It is clear now that the Centre has dropped all arguments for “public good” when it comes to mass surveillance measures. Two recent developments illustrate this. A report by the Indian Express said the government had been asking telecommunication companies for the call data records of all users in certain pockets of the country on certain days. Another investigative series by the HuffPost India shows how the Centre is planning a National Social Registry, a “360 degree database” to track the lives of all Indians.

Neither measure seems to be backed by law or follow due process. As the government pushed forward with them in stealth, it dispensed with the usual justifications for mass surveillance that violates privacy guidelines set down by the Supreme Court – national security or the targeted delivery of goods and services.

Mass requests for call data records were sought in January and February. In a letter to the telecom department, mobile service providers noted that no reason had been offered for requesting such great amounts of data. They also violate the procedure for call requests laid down in 2013, after a snooping scandal shook the government.

The social registry seems to have flowed from a project to update the 2011 Socio-Economic Caste Census. An exercise to create a database that was updated in real time so that pro-poor government schemes reached the right beneficiaries seems to have mutated into the stuff of science fiction. It will be “an all-encompassing, auto-updating, searchable database to track every aspect of the lives of each of India’s over 1.2 billion residents”, says the report.

It dispenses with the anonymity that enumerating exercises like the Census must adhere to. Aadhaar numbers will be used to integrate information on religion,caste, income, property, marital status, education, family. In order to enable this, the Unique Identification Authority of India proposes to tweak the Aadhaar rules. That would effectively nullify the privacy safeguards put in by the 2018 Supreme Court judgment.

Both measures – the request for call data records and the creation of a social registry – seem to intersect with the government’s citizenship project. The call data requests were made during the two months that protests against the new Citizenship Amendment Act and a proposed National Register of Citizens raged across the country. The protests had stemmed from the fact that the law and the register projected an exclusionary idea of Indian citizenship, that they could be used to harass minorities that the state did not favour. The government has since back-pedalled on its vow to compile the NRC, the stated aim of which was to weed out so-called infiltrators or foreigners from the citizenry. But the social registry raises fears that the government may use the data to construct categories of citizens and non-citizens.

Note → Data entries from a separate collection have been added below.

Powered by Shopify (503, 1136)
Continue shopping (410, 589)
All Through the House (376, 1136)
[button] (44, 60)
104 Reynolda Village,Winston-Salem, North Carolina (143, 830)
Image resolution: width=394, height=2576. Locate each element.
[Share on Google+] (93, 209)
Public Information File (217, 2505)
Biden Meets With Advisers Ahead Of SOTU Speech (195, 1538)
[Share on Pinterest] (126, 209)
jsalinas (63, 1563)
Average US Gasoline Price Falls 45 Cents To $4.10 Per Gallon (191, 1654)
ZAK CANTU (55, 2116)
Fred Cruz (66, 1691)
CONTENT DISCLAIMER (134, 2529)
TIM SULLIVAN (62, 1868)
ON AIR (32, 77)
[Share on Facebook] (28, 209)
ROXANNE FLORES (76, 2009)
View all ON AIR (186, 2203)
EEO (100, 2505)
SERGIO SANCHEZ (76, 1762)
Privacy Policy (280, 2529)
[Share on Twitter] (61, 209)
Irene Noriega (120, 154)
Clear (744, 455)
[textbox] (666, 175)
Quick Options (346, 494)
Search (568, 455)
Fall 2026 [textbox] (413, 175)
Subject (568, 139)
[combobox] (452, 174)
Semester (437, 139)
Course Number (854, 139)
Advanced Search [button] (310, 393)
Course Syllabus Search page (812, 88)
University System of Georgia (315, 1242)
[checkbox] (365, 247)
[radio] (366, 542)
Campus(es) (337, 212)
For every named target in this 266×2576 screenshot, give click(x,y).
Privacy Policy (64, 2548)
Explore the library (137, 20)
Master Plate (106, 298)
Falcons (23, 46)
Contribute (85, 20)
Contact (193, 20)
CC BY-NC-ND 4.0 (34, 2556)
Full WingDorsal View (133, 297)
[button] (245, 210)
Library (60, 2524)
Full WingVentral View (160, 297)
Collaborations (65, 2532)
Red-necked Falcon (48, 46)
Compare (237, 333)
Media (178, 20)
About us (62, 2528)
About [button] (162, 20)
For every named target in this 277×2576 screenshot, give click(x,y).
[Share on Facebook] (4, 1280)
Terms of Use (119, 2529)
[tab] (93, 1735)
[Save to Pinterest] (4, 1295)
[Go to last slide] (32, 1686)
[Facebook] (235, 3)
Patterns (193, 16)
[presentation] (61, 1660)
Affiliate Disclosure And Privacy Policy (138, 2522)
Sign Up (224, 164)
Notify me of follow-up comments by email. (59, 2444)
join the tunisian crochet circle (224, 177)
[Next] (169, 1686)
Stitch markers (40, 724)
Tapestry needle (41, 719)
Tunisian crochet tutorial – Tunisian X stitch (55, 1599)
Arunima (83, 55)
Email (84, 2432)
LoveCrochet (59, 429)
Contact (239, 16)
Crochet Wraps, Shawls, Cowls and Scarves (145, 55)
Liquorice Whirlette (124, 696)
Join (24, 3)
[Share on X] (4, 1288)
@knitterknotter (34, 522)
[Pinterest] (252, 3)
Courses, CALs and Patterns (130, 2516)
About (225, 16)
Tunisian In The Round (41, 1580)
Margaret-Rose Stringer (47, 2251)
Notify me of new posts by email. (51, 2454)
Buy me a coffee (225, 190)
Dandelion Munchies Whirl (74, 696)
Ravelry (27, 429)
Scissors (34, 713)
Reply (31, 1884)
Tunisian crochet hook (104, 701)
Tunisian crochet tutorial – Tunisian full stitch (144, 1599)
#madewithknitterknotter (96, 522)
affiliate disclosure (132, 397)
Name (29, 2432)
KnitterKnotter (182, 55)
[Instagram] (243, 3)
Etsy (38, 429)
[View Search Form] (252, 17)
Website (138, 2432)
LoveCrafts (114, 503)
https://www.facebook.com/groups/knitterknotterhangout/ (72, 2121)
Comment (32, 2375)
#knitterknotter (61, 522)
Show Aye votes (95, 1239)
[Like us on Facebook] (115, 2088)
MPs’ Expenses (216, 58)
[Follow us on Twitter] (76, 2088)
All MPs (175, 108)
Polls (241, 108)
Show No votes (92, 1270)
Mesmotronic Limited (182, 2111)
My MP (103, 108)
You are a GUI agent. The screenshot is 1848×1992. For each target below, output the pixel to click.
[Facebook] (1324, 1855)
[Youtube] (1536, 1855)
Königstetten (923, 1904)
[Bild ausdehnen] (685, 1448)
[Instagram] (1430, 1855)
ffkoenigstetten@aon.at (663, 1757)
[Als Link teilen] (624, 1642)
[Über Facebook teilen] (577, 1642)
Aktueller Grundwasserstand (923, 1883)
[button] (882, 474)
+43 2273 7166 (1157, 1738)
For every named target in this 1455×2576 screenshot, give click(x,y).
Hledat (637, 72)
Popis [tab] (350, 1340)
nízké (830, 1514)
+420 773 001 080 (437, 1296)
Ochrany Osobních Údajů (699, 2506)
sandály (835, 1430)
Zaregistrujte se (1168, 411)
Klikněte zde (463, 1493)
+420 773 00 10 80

The two latest developments add to a growing body of evidence that India is following the trajectory of a surveillance state. First, data collection for surveillance is legitimised by an acceptable public goal. Second, the encroachment of the state into private lives is routinised and insidious, so people do not even notice it. Finally, when the state has enough data, it uses the minutiae to discriminate against or coerce specific individuals or groups – those who dissent, for instance, or those who do not fit the government’s template for a good citizen. It is a truism that needs to be repeated: such a state does not exist for the welfare of its citizens but for the exercise of its own power.